=== Directions ===
Look through the data below for the line with "Tap the orange Mi logo", and transcribe it exactly together with each line after it up to and including the line with "The height and". Give nothing else.

-------- Given data --------

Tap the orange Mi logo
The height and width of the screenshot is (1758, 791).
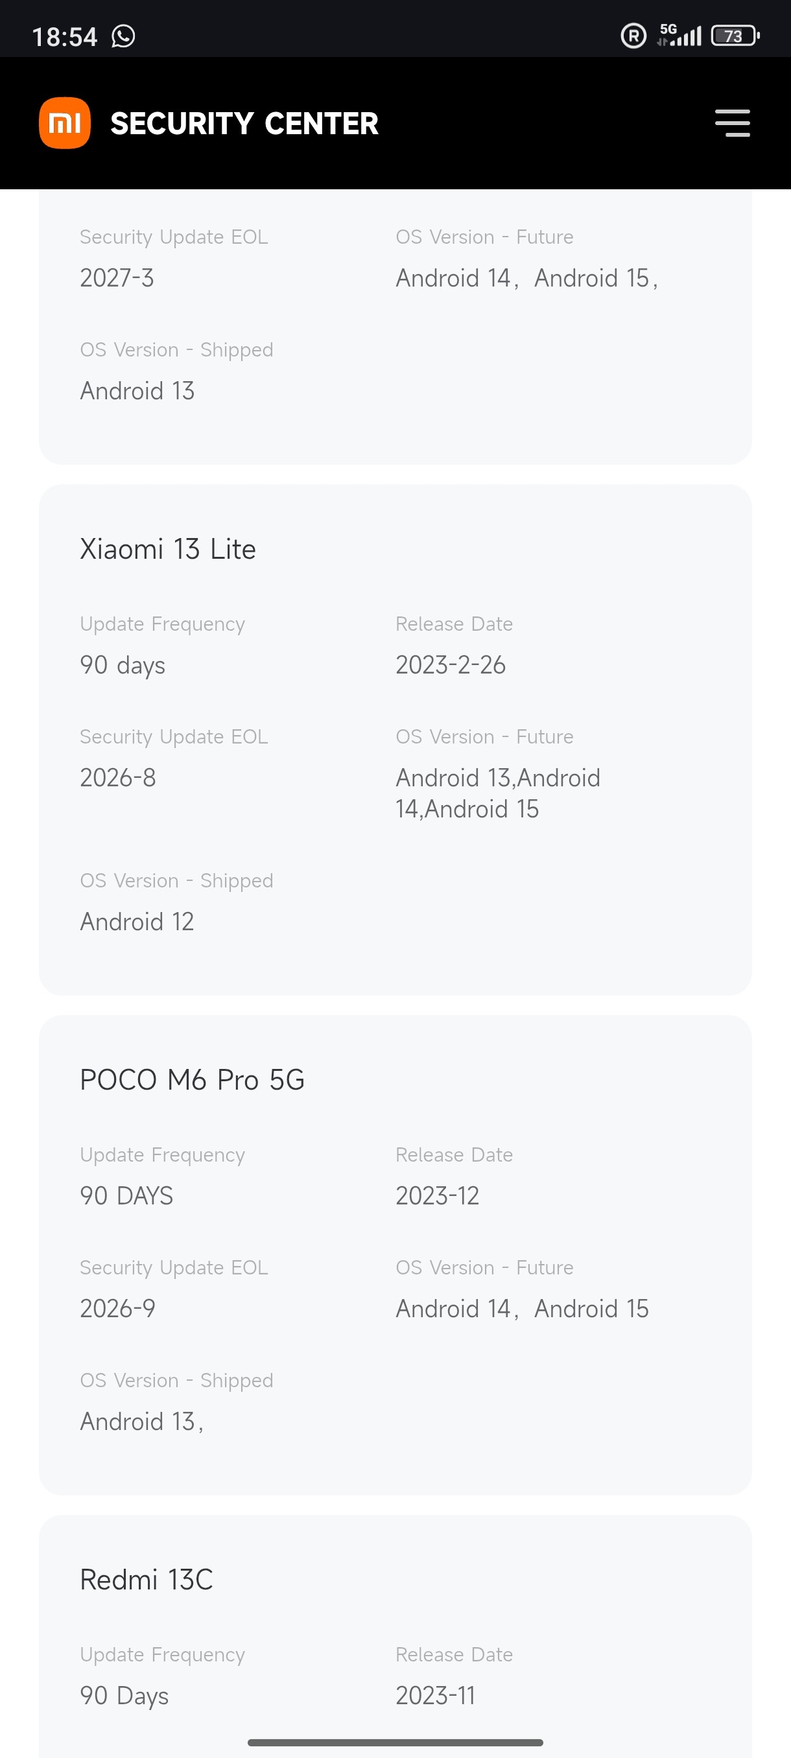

--------
-------- Given data --------

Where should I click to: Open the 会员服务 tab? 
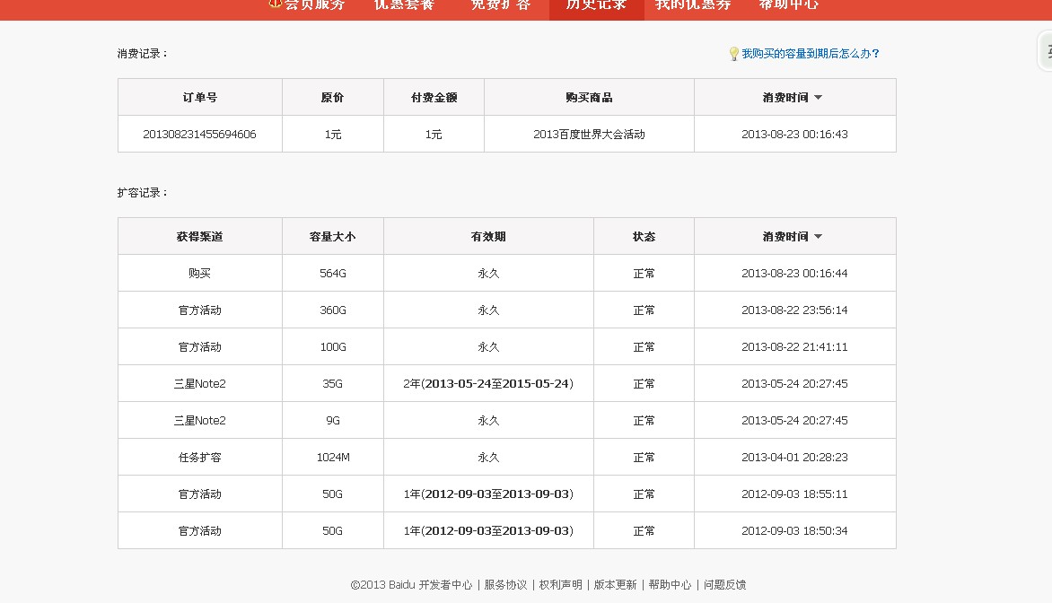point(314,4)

--------
-------- Given data --------

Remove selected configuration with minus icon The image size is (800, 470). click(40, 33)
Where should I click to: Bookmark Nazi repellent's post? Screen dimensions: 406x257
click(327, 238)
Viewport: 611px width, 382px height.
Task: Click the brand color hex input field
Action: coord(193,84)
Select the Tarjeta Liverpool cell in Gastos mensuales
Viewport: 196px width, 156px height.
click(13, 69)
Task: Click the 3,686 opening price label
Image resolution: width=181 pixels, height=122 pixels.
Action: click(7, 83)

--------

=== Task result ===
Tap the orange Mi logo
The height and width of the screenshot is (1758, 791).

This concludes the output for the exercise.